Chianti. “Pane di Prato, vin di Pomino, potta lucchese e cinci fiorentino”. I proverbi non solo solo espressioni di saggezza. A volte, in due virgole e poche parole c’è la storia di un intero territorio. Il Chianti compie 300 anni. Ma dire che questo vino, quello che spinse addirittura Michelangelo Buonarroti e Niccolò Macchiavelli a dedicarsi alla sua coltivazione con Giuseppe Verdi intento a sorseggiarlo, li senta non è proprio il caso. Al massimo, potremmo dire, che il suo invecchiamento, nel tempo, ne ha fatto il vino più conosciuto al mondo. Più di Champagne e Bordeuax: parola dell’enologo e giornalista americano Burton Anderson.

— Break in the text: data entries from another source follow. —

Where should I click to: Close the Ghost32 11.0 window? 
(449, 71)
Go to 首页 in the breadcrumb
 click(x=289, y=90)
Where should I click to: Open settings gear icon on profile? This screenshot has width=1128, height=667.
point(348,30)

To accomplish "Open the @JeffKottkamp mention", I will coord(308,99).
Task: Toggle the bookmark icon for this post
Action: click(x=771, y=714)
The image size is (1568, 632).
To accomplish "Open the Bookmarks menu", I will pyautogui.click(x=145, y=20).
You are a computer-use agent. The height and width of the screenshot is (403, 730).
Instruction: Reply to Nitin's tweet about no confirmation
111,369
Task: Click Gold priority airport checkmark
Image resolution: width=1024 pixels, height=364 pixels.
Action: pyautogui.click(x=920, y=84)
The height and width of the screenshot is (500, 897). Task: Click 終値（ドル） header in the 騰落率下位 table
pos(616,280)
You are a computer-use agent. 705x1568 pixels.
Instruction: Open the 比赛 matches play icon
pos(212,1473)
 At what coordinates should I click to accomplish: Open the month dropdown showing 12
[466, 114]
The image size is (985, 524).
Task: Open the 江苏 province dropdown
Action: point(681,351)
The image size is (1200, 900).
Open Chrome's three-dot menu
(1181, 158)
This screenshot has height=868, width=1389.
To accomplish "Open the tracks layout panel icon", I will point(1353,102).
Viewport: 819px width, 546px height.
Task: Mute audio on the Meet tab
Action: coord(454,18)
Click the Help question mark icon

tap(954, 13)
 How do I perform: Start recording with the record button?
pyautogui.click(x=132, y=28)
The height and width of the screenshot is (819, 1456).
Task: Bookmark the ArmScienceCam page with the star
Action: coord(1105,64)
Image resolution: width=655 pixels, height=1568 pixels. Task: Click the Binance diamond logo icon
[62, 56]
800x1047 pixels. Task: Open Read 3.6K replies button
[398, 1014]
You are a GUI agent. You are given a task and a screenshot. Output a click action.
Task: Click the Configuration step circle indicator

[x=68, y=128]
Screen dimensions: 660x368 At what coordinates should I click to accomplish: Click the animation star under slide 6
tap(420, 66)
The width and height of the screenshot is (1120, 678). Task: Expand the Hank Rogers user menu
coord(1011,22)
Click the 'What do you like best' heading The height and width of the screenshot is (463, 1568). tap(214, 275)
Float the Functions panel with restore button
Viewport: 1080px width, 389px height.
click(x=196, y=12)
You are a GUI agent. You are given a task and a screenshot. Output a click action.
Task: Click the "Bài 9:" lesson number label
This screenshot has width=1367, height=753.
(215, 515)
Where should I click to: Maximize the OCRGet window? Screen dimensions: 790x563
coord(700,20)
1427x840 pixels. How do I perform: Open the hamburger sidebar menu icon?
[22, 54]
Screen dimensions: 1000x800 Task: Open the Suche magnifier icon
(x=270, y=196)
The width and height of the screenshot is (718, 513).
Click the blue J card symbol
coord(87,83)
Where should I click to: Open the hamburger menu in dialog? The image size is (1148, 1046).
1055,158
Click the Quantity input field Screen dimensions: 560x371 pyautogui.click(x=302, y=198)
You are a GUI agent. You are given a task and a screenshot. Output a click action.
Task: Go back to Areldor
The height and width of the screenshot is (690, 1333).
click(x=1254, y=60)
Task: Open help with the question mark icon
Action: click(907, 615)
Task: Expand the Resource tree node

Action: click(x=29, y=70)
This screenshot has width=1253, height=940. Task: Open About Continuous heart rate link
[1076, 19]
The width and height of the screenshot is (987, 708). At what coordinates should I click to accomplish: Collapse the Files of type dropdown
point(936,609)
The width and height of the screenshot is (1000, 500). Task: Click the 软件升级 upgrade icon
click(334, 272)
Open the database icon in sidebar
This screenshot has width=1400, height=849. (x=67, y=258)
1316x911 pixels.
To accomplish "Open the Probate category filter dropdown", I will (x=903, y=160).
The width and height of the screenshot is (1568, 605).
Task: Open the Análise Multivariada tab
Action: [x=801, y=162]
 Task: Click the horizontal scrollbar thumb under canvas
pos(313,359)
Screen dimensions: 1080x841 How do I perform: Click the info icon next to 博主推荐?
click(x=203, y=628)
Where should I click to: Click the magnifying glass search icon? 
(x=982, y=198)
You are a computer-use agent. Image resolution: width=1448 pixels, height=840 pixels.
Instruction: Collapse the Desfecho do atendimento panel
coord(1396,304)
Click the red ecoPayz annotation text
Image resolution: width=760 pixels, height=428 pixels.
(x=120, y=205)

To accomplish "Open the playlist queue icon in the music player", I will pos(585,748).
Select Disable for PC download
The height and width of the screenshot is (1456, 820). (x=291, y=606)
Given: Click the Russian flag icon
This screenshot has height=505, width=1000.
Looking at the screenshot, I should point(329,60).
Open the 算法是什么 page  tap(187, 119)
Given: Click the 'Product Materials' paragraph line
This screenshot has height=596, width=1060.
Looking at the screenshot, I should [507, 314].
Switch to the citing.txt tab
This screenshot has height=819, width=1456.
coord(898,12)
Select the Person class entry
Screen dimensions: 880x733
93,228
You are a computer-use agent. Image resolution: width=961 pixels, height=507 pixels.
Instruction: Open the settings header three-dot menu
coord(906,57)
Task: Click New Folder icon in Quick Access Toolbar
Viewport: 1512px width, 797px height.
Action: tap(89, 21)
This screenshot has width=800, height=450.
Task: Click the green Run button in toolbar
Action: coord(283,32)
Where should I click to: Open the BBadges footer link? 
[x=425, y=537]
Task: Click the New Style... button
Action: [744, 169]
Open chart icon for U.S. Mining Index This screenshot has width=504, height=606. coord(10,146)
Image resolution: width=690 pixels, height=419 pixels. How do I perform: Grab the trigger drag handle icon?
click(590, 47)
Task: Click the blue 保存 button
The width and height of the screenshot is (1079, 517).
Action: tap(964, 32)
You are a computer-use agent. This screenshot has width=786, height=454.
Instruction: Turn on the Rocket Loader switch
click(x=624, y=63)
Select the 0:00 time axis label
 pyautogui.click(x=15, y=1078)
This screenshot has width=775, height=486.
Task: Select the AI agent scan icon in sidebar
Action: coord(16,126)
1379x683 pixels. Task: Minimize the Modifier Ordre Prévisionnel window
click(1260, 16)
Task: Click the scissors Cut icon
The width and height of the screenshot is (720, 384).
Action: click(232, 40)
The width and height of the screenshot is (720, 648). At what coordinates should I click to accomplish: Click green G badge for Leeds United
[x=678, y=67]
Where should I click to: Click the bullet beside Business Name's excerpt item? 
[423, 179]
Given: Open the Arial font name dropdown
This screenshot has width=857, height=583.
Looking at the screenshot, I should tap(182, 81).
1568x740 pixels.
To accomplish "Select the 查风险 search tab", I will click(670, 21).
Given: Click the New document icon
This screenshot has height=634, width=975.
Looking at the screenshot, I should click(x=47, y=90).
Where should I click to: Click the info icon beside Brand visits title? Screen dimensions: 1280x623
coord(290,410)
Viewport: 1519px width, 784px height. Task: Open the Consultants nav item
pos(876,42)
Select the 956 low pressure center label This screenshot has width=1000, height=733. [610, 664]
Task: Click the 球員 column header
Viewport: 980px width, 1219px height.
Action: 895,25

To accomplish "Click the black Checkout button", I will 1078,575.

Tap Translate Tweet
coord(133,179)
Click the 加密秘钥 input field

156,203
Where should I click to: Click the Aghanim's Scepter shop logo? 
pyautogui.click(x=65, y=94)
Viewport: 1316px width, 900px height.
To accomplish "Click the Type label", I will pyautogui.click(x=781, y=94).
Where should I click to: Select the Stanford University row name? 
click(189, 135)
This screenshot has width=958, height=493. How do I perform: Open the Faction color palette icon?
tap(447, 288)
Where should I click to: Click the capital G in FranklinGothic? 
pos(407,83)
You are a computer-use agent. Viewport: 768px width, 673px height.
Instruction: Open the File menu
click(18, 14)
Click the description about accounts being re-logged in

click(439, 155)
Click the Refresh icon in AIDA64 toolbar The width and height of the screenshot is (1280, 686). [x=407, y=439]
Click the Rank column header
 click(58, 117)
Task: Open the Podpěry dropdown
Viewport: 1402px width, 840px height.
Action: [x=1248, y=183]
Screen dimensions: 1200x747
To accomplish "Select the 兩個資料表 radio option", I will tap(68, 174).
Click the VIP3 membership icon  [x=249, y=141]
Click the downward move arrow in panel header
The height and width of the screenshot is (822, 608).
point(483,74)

Chianti: la caccia al tesoro artistica per festeggiare i suoi 300 anni

Chianti The Art of the Treasure Hunt in Chianti Classico

Se ne è parlato tanto nelle scorse settimane. Per celebrare i suoi 300 anni, sette aziende del Chianti (Fèlsina, Castello di Ama, Castello di Brolio, Colle Bereto, Gagliole, Borgo San Felice e Castello di Volpaia), hanno organizzato, sotto la guida di Kasia Redzisz curatrice della Tate di Liverpool, l’Art of Treasure Hunt. Una caccia al tesoro artistico che andrà avanti fino ad ottobre. Una vera e propria opera di mecenatismo che, ancora una volta, sancisce la felice unione tra vino e arte. Opere d’arte “nascoste” nelle cantine pronte a stupire i visitatori. Questo è ciò che accadrà nelle sette aziende. Tutte riconosciute da Wine Spectator come tra le migliori con punteggi che vanno da 90 a 98 su 100. 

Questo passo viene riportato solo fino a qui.